Investing in your 40s and 50s: Shift toward retirement income. When you enter these decades, retirement suddenly doesn't feel like such a foreign concept. It's still a ways off, but you can almost see it on the horizon now. At this point in your life, you likely have a stronger hold on your day-to-day finances and general expenses. Take that knowledge and use it to strengthen your retirement savings. Rather than focusing on a big nest egg number, start to think in terms of retirement income. You know how much money you need to cover your costs now, so think about how you should be saving to continue to meet those needs, wants and wishes each month, but without that regular employer paycheck. This may require Adjusting your expectations or even delaying retirement a bit to make sure you can achieve your spending goals. You'll also want to consider how health care costs and Social Security benefits play into the picture. Meet with your financial advisor to make sure your savings strategy will generate the income you need in retirement or use an online calculator to fine-tune your plan. When you hit the big "5-0" and older, you can also make additional catch-up contributions into your retirement account. As you near your target retirement age, you'll also want to make sure your investments align with your risk tolerance. Generally, the closer you get to retirement, the more conservative your portfolio should be.

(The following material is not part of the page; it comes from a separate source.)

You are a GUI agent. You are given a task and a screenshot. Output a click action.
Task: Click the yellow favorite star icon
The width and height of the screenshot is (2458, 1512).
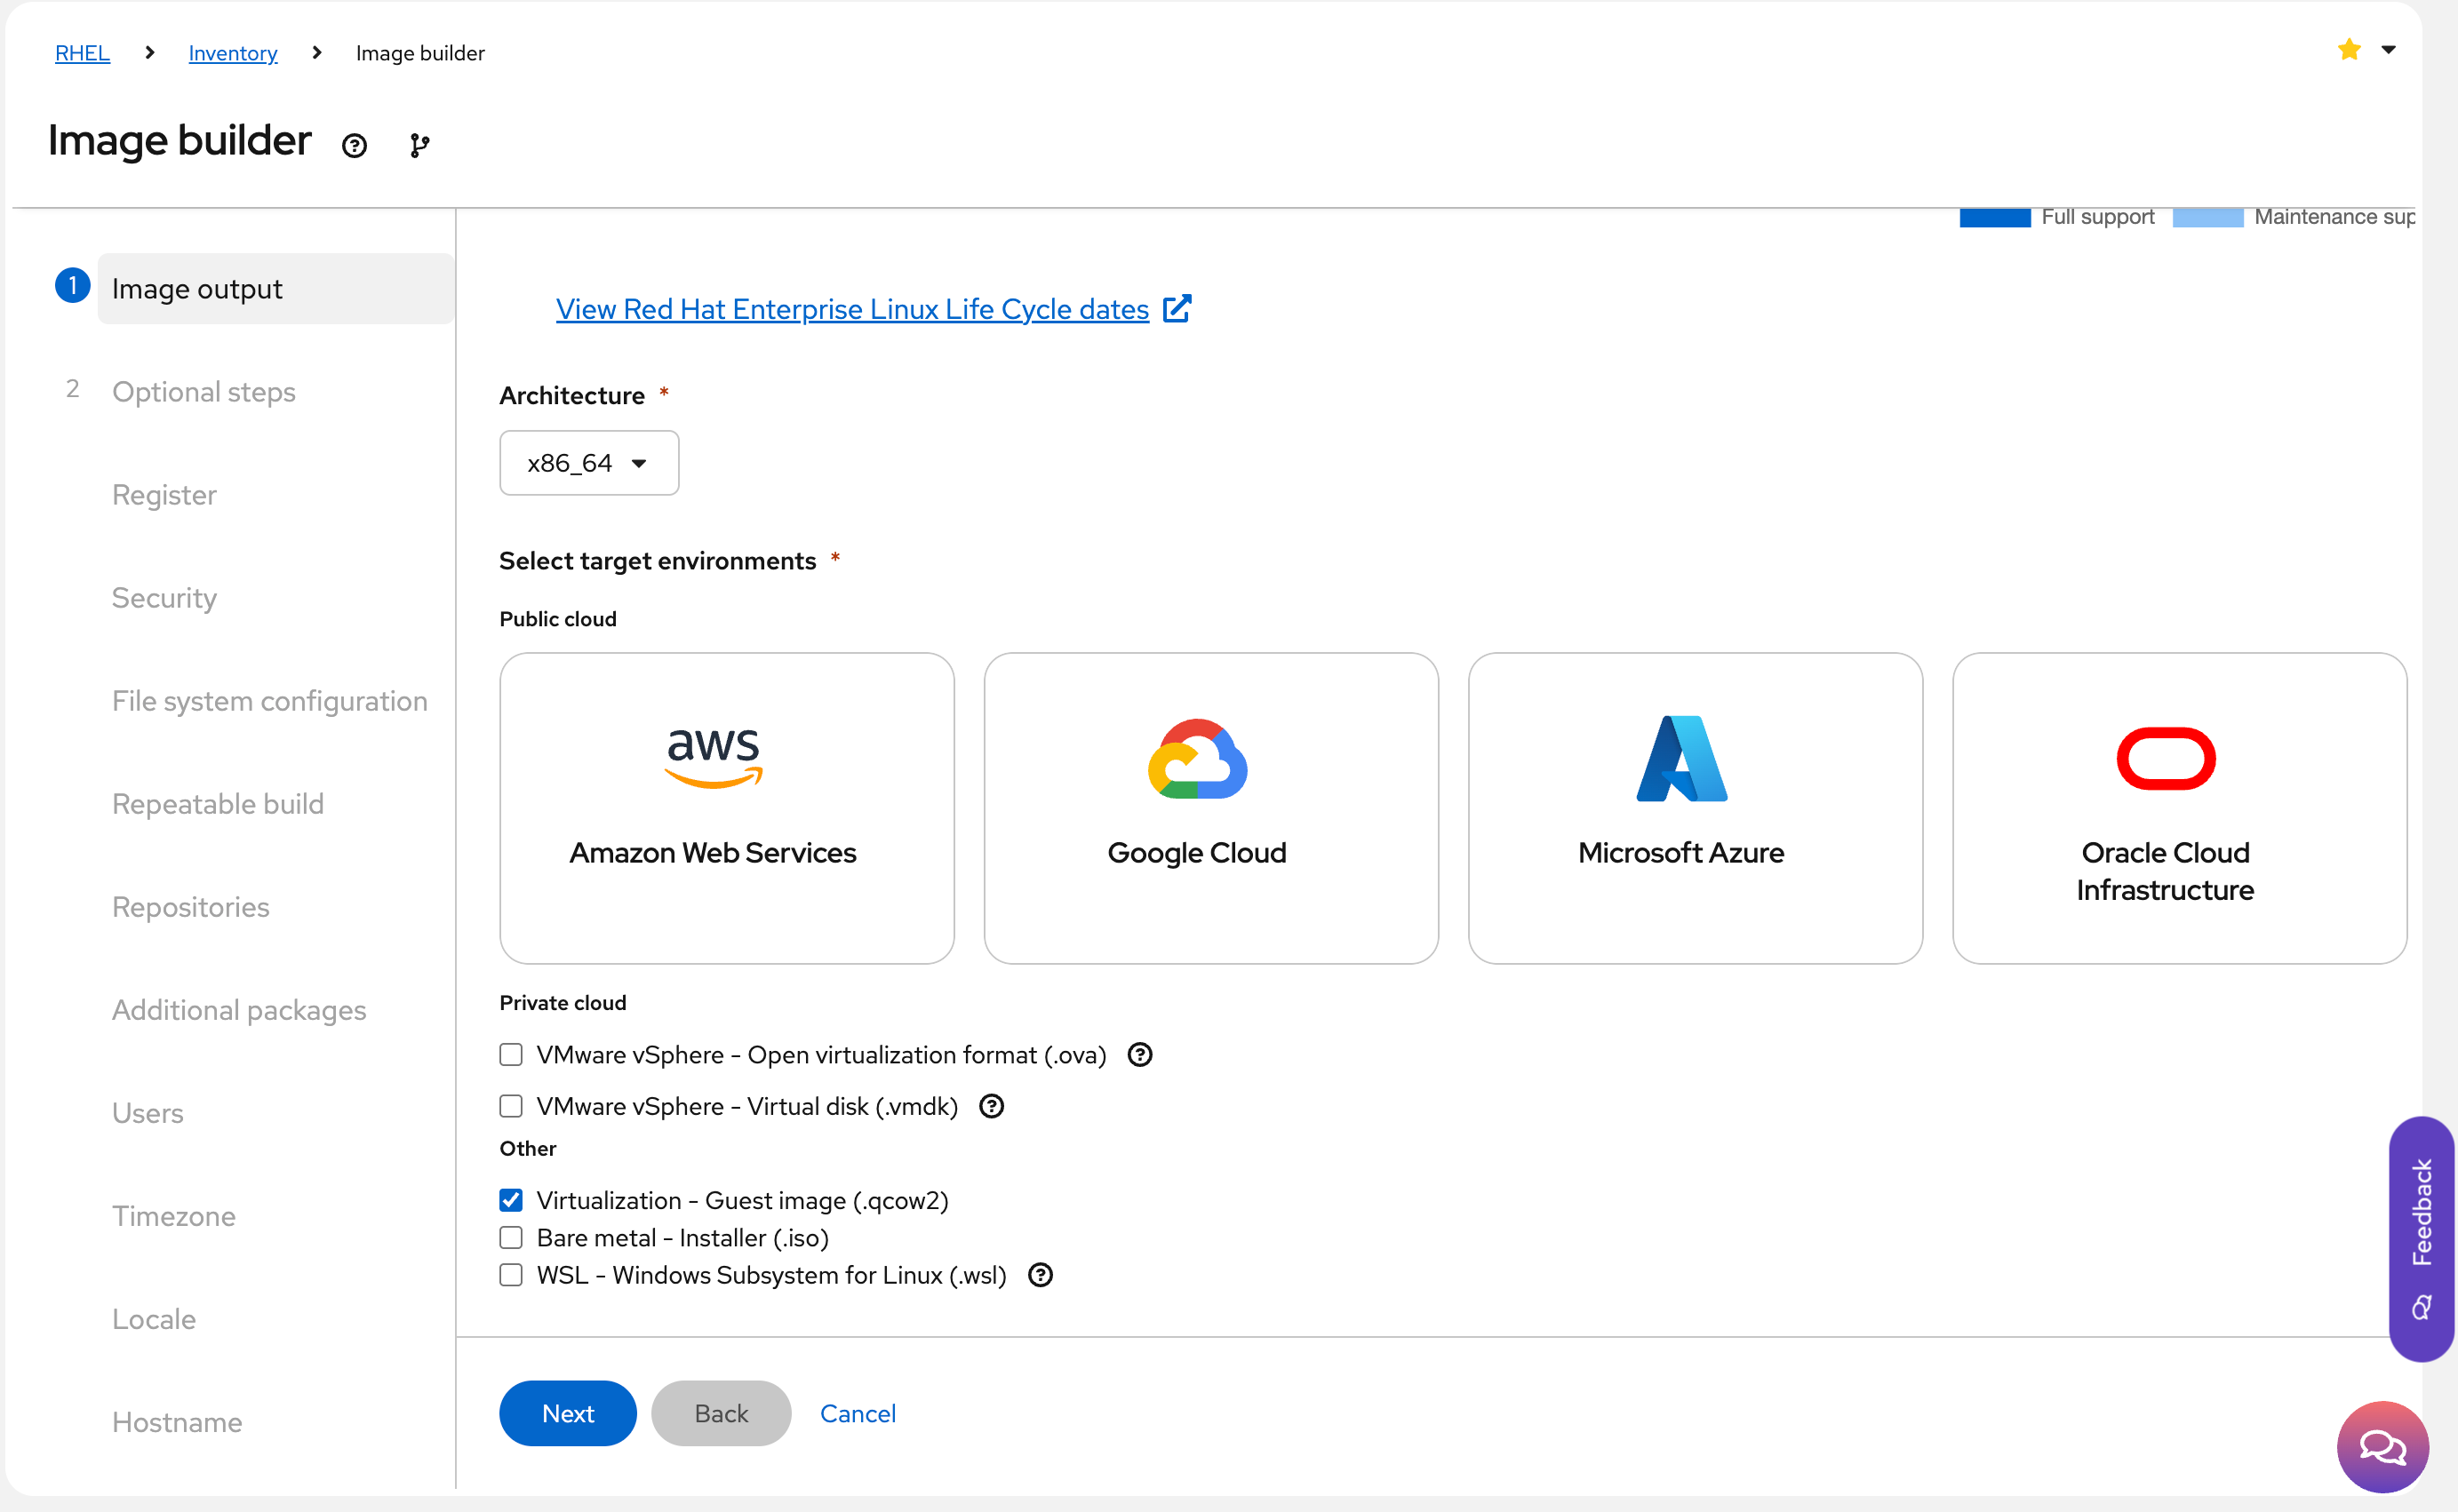[x=2349, y=50]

Investing in your 60s: Make the most of your money. After years of planning and saving, you're hopefully able to reap the rewards of an enjoyable retirement. But just because you're turning in your office keys doesn't mean you can hang up your retirement plan. In fact, it's more important than ever to stay on top of things because people are living longer and your money needs to last. Make sure to monitor your accounts and factor in unexpected expenses so that you can adjust your withdrawals accordingly. Also, make sure you're taking full advantage of your Social Security benefits by understanding when it's best for you to start claiming them. You can elect to start receiving your benefits as early as age 62, but by applying before your full retirement age, you risk receiving a reduced benefit. This is a great time to work with a financial professional or tax specialist who can explain your options. For many years you've been paying into the system. You don't want to miss out now on the money you've worked hard to earn.

By saving early and planning thoughtfully along the way, you'll have a better chance of entering retirement feeling ready for the next chapter. Remember, retirement is truly a long-term journey. Use each life stage as your personal road map for getting there successfully.